_Required work_.
(A) Please list the services that the opening post of the forum thread about Canadian music retailers says Canadian online music retailers offer along with US pricing.
(B) Carry the forum thread about Canadian music retailers forward from its final quoted post with the reply that follows it.

_Document text_.
────────
As a Canadian small business guy GC why would you even consider giving pointers to them? Most of the Canadian online music retailers are doing US pricing or as close to it as possible with free shipping, warranty and after sale service. Other threads on this forum often lament the lack of decent stores in this country. With the combination of L&M buying up stores and the huge online presence of MF, GC, etc. Canadian small business needs the support of Canadians. If they don't have something in stock, screw up, or give bad service then go to town with whoever you want to deal with. There's quite a few stores across the country trying to earn your business-talk to them, ask if they would consider stocking what you need (it's market research for the store owner), and give them a shot. The chain stores do their buying from head office, the single store owner has your ear and can give you the info you're looking for. Again, if that doesn't work, well you tried and someone is eventually going out of business. But before you try to figure out the cheapest way to get something across the border, why not ask if someone here is already carrying it or would if demand warranted it?


----------



## Steadfastly (Nov 14, 2008)

tapestrymusic said:


> As a Canadian small business guy GC why would you even consider giving pointers to them? Most of the Canadian online music retailers are doing US pricing or as close to it as possible with free shipping, warranty and after sale service. Other threads on this forum often lament the lack of decent stores in this country. With the combination of L&M buying up stores and the huge online presence of MF, GC, etc. Canadian small business needs the support of Canadians. If they don't have something in stock, screw up, or give bad service then go to town with whoever you want to deal with. There's quite a few stores across the country trying to earn your business-talk to them, ask if they would consider stocking what you need (it's market research for the store owner), and give them a shot. The chain stores do their buying from head office, the single store owner has your ear and can give you the info you're looking for. Again, if that doesn't work, well you tried and someone is eventually going out of business. But before you try to figure out the cheapest way to get something across the border, why not ask if someone here is already carrying it or would if demand warranted it?


Frankly but respectfully, that's the job of each individual store. It's called marketing and should be budgeted for each store or business. It's a global economy now and if businesses aren't able or willing to compete in this market, no amount of suggestions by customers will help them to stay in business. Regards, Steadfastly


----------



## GuitarsCanada (Dec 30, 2005)

tapestrymusic said:


> As a Canadian small business guy GC why would you even consider giving pointers to them? Most of the Canadian online music retailers are doing US pricing or as close to it as possible with free shipping, warranty and after sale service. Other threads on this forum often lament the lack of decent stores in this country. With the combination of L&M buying up stores and the huge online presence of MF, GC, etc. Canadian small business needs the support of Canadians. If they don't have something in stock, screw up, or give bad service then go to town with whoever you want to deal with. There's quite a few stores across the country trying to earn your business-talk to them, ask if they would consider stocking what you need (it's market research for the store owner), and give them a shot. The chain stores do their buying from head office, the single store owner has your ear and can give you the info you're looking for. Again, if that doesn't work, well you tried and someone is eventually going out of business. But before you try to figure out the cheapest way to get something across the border, why not ask if someone here is already carrying it or would if demand warranted it?
────────
Some entries
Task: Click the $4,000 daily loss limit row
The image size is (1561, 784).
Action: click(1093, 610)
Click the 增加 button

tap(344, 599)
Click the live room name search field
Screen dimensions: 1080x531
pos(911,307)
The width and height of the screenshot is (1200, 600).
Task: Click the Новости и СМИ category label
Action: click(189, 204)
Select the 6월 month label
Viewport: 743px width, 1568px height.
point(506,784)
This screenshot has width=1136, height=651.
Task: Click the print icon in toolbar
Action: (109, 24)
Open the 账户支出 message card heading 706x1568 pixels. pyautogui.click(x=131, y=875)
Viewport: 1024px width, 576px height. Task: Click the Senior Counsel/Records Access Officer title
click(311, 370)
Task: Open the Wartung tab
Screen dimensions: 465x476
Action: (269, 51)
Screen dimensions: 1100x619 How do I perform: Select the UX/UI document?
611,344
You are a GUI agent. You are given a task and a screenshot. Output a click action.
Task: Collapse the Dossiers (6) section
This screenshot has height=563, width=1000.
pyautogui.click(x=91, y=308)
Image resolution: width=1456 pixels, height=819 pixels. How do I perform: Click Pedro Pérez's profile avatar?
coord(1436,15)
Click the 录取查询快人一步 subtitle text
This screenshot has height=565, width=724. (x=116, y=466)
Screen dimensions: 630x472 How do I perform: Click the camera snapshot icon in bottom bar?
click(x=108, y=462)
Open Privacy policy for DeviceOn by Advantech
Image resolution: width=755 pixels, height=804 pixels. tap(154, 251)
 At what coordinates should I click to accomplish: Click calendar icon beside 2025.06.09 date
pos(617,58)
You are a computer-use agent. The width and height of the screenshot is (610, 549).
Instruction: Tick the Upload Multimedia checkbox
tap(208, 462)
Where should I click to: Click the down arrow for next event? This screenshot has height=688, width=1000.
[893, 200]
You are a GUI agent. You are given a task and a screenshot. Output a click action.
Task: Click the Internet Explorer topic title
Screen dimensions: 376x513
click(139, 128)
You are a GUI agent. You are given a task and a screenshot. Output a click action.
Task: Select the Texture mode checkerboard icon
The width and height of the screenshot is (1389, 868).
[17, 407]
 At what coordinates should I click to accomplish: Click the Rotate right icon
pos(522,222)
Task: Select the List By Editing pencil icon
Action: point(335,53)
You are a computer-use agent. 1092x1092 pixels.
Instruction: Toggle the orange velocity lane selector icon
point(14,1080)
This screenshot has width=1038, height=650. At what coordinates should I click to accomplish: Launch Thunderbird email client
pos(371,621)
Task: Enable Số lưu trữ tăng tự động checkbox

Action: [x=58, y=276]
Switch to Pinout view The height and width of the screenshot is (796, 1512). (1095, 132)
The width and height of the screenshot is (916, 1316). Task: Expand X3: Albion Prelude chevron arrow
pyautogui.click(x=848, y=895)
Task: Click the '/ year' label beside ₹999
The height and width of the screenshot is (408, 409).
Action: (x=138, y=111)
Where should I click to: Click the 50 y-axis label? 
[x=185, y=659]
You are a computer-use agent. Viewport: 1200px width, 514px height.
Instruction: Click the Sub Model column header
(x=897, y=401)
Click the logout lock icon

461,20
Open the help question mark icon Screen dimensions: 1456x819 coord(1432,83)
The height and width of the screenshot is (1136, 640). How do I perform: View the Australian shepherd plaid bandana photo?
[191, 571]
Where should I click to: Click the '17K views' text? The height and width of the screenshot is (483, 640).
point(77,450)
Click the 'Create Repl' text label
────────
_Answers below_.
(A)
- Free shipping
- Warranty
- After sale service

(B)
If you knew how much I have dropped at Central Music in Welland, Ont over the past 15 years you would prolly rephrase that comment. I have also had them order me guitars and amps over the years that they did not stock. Let's put it this way, they know me on a first name basis and have a big smile when I walk through the door. I have actually ordered from you in the past, as well as Voltage cabs from Steamco in Winnipeg. I have dropped wads of cash at the 12th Fret in Toronto as well and just recently got a pedalboard from our friend at Mojo in Quebec. But sometimes a great deal comes along from one of the US Big Box stores and if it makes sense, I jump on it. As with anything in the US it's the selection that overwhelms. I understand that carrying stock costs money. We have a much smaller audience in Canada and that's just the way it is. There are very few places in Canada that you could successively run a guitar store the size of a large Walmart. Plus, as you are very aware 90% of what a retailer here carry's has to be purchased in the US and by the time you pay your shipping and duty and brokerage and add a mark-up 9 times out of 10 you are already priced above your US counterpart. Most will lower their profit margin to compete thus making life that much harder. Then you have places like Thorold Music who carry virtually nothing anymore and want you to order 90% of what you are looking for. If I am going to order it and wait 2 weeks I will order it from wherever offers me the best price. Hong Kong to Brooklyn 

Bottom line is what does the consumer want you to stock? Everything. For the stuff I carry at the GC Gear Shop I only bring in stuff that I can make at least a few dollars on. There are tons of items that I just don't bother with because I can't get them at a decent enough price to be able to compete with the US dealers.


----------



## Bubb (Jan 16, 2008)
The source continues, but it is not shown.